START Source extract
Blockchain Can Solve The US’ E.coli Problem
Blockchain Can Solve The US’ E.coli Problem
It’s April, in New Jersey. Hospitals are swamped with patients, creating complete mayhem out of nowhere. And rather worryingly, they all share similar symptoms: high fevers, severe dehydration, diarrhoea, and strong abdominal pains.
The bug spread to more than 22 neighbouring states, infecting children, adults and elderly alike. The bug, it seemed, spared no one. While some of the patients experienced kidney failures, the new Jersey health department managed to identify the culprit: a single strain of E.coli.
It took them a few more days to trace the source: the latest E.coli outbreak stemmed from lettuce. It might initially sound a bit odd, but E.coli in lettuce can be incredibly dangerous. It's something you normally don't cook, so it makes a perfect home for harmful bacteria.
It's not the first time lettuce has been blamed for E.coli outbreaks. And it certainly won’t be the last one either.
Patience is Key
If you have ever suffered from E.coli, you know that there’s really no cure for it.
You can treat the symptoms - the high fevers, the severe dehydration, the excruciating abdominal pains - but the bug itself needs to be fought off by your body. There’s no magic pills to swallow, no cream that will make it go away. Sometimes it takes weeks, sometimes months. It’s painful, distressing, exhausting.
In most cases, E.coli’s not lethal - as long as you keep an eye on the symptoms, of course.
“Just be patient” was the advice a bespectacled doctor gave me 2 years ago, after I got severly ill in the middle of the Moroccan desert. Being far away from anything that even slightly resembled transport and infrastructure, it’s the first - and hopefully last - time I’ve ever been taken to the ER on a camel. In case you’re not overly familiar with this mode of transportation, allow me to explain a thing or two about these long-legged, inelegant animals: while they’re not exactly known for providing a comfortable mode of transportation normally, they’re certainly not all that comfy when your body’s fighting through the early stages of an E.coli infection.
What was different, however, between my infection and the ones continually haunting the northern parts of the American continent, was that the source of my infection was quickly identified. My little strain of bacteria was immediately traced back to a farm I had visited prior to my desert adventure. This is, however, where the US is struggling.
END Source extract
START Given information
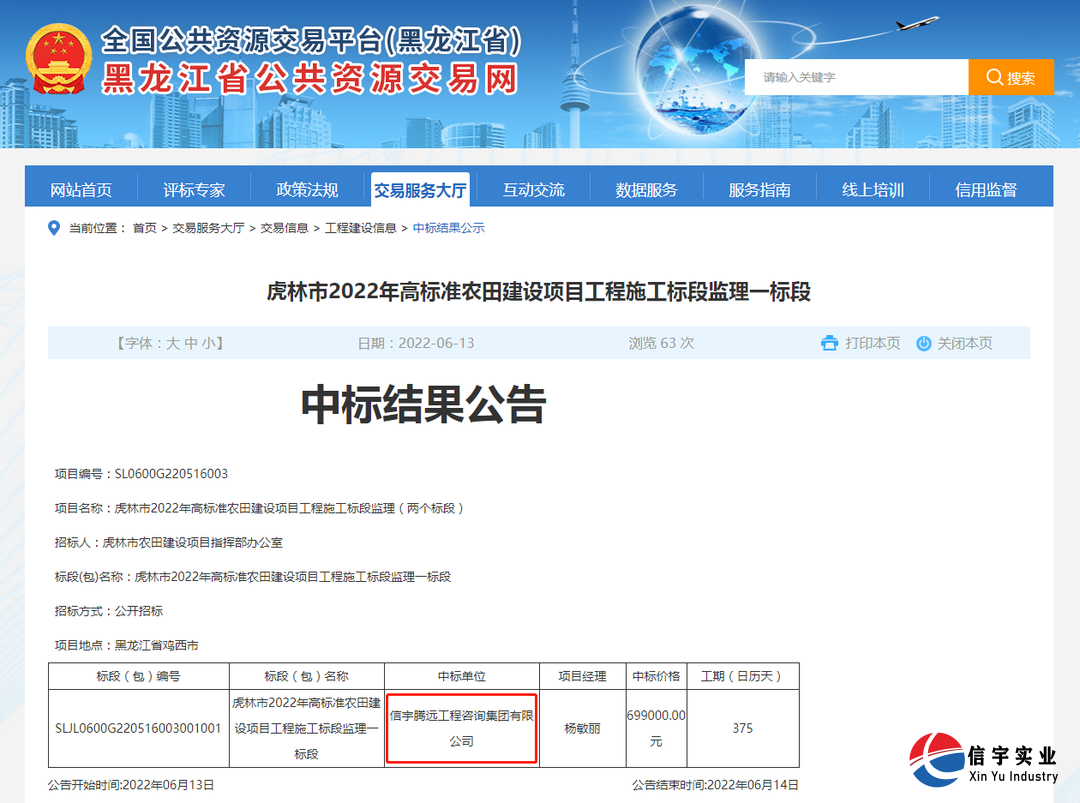The width and height of the screenshot is (1080, 803).
Task: Click the power icon next to 关闭本页
Action: (925, 343)
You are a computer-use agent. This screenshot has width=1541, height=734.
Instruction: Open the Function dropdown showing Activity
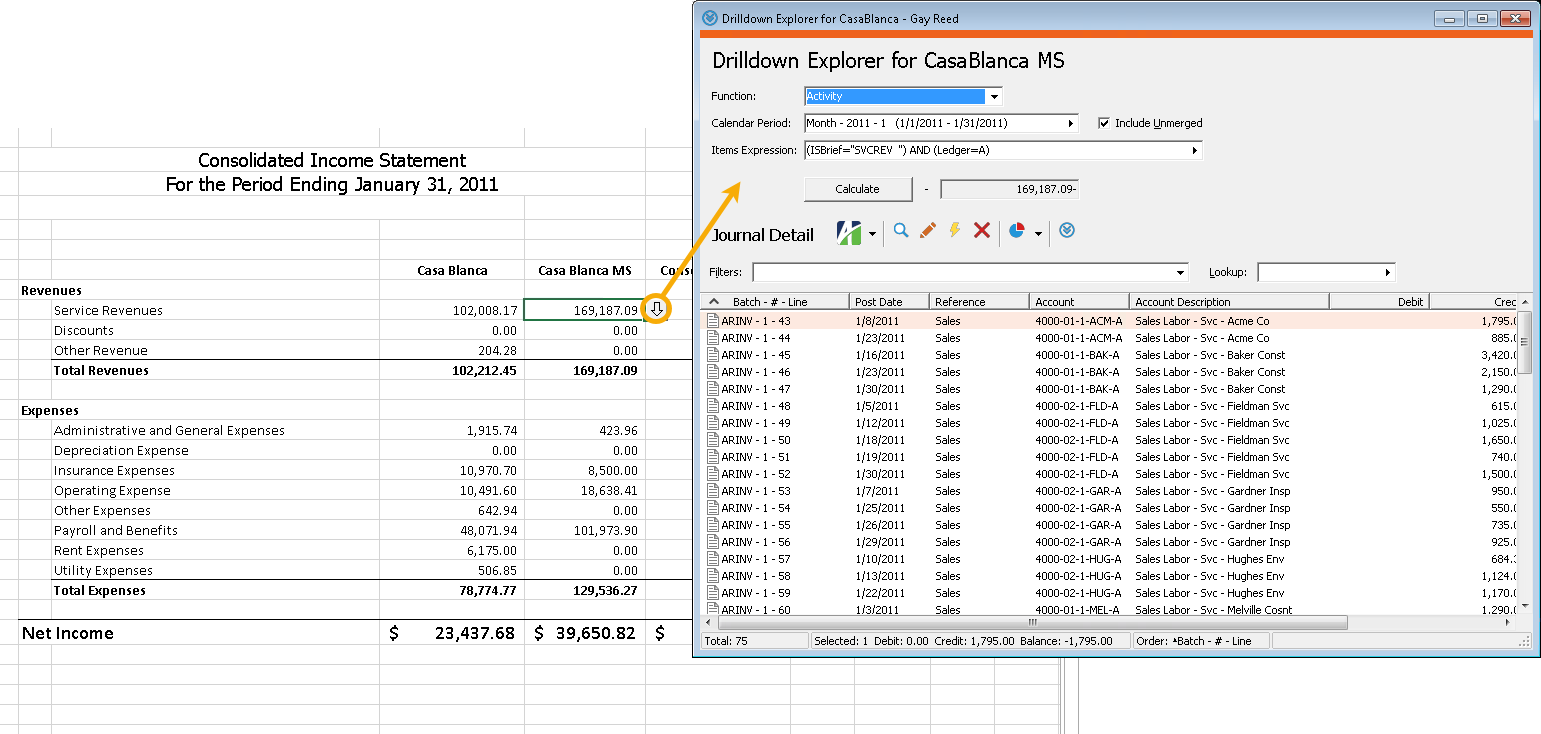993,95
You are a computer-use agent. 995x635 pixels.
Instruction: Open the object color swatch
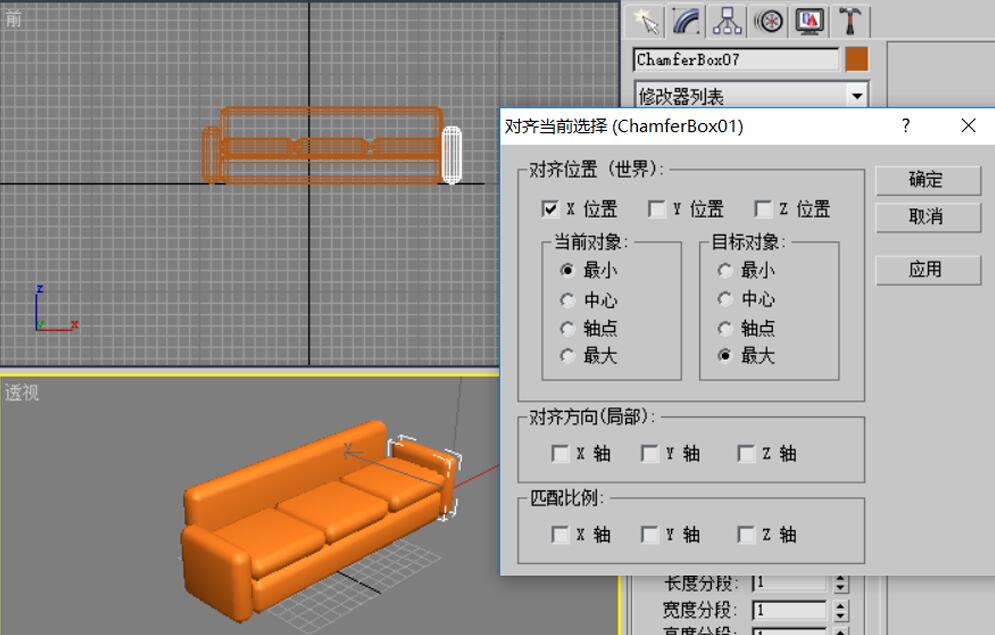[x=855, y=59]
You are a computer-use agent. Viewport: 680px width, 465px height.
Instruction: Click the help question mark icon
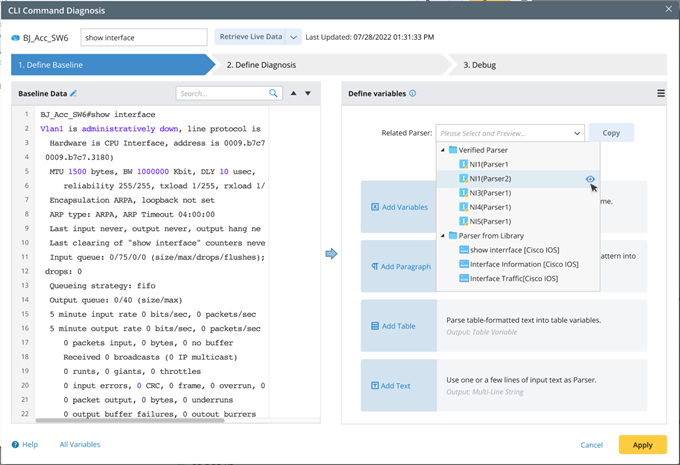(16, 444)
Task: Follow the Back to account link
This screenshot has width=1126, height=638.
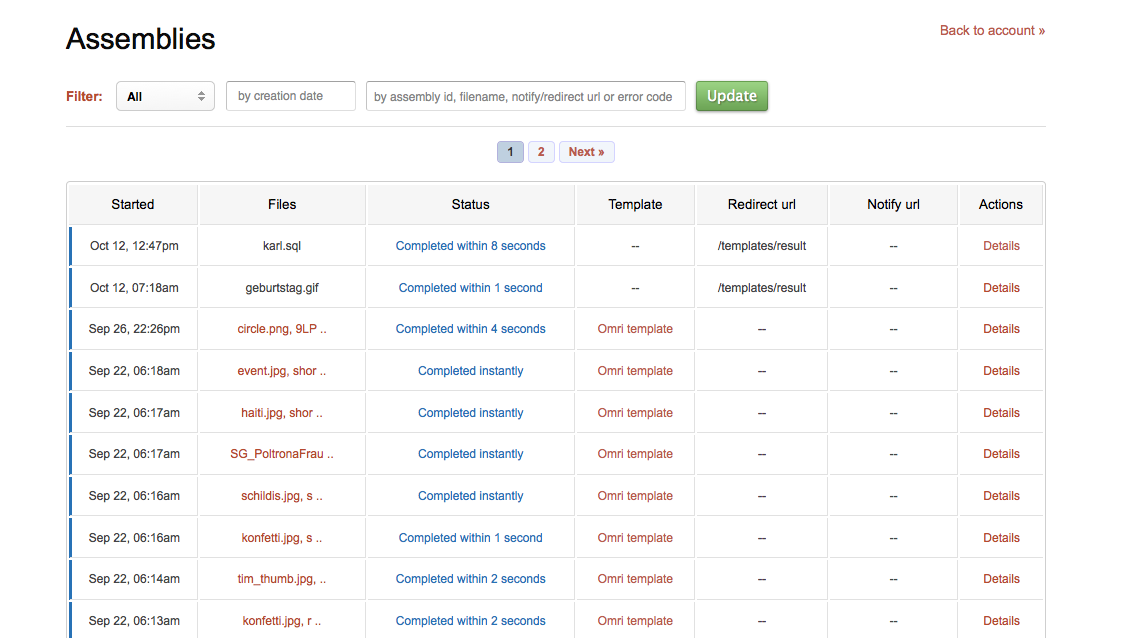Action: (x=991, y=30)
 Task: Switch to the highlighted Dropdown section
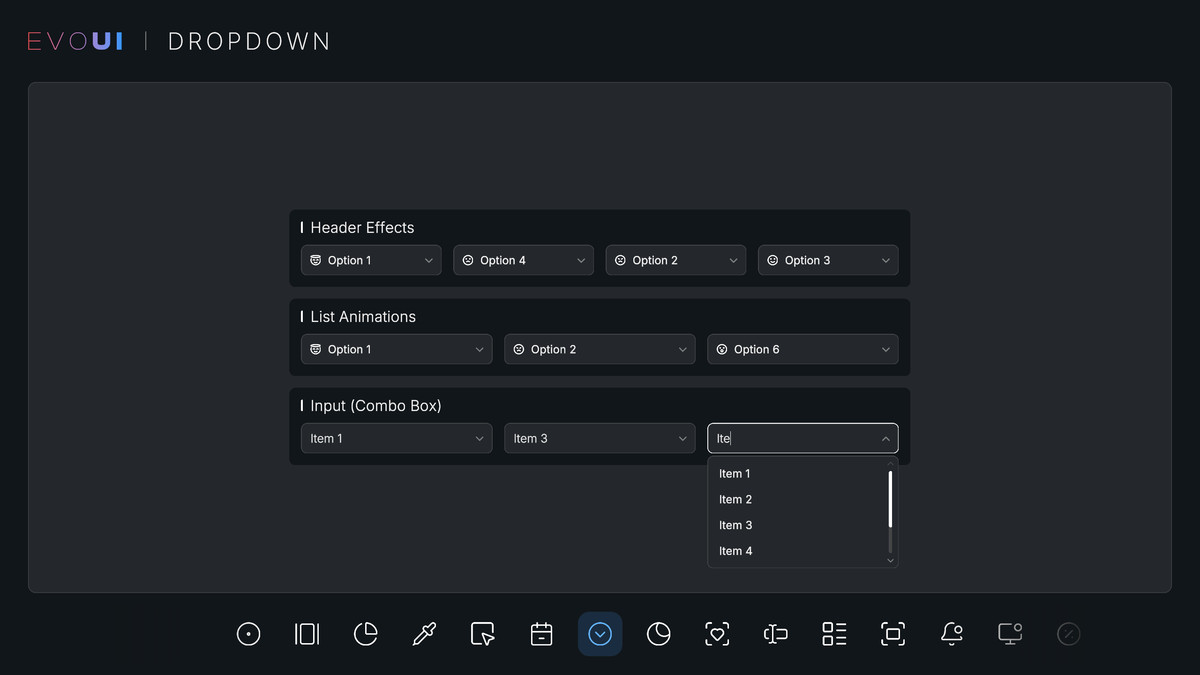(x=600, y=633)
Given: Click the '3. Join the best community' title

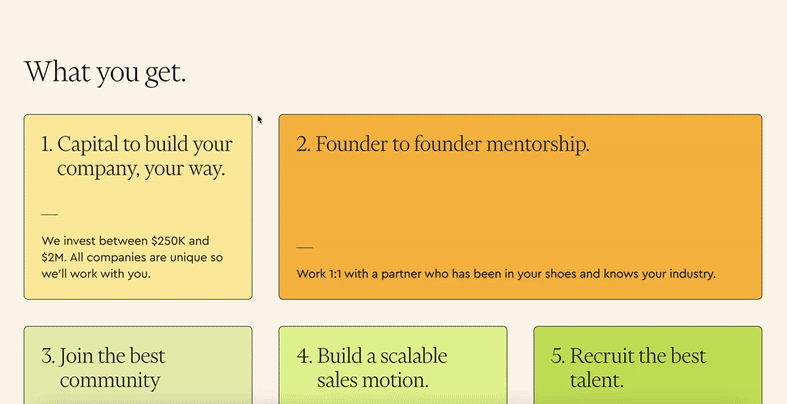Looking at the screenshot, I should point(103,368).
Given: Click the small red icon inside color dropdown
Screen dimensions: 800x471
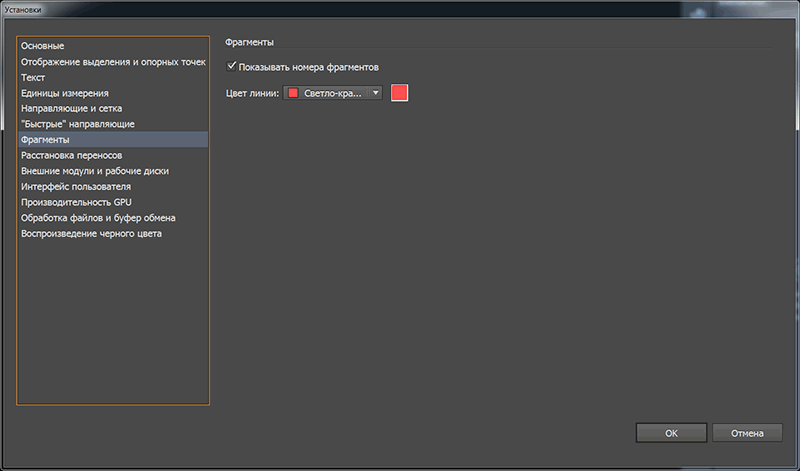Looking at the screenshot, I should pyautogui.click(x=293, y=93).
END Given information
(What the task requires)
Answer these questions using the E.coli article:
1. What did the New Jersey health department identify as the culprit?
2. What was the outbreak traced to?
3. How was the writer taken to the ER in the Moroccan desert?

(Result for this exercise)
1. A single strain of E.coli.
2. Lettuce.
3. On a camel.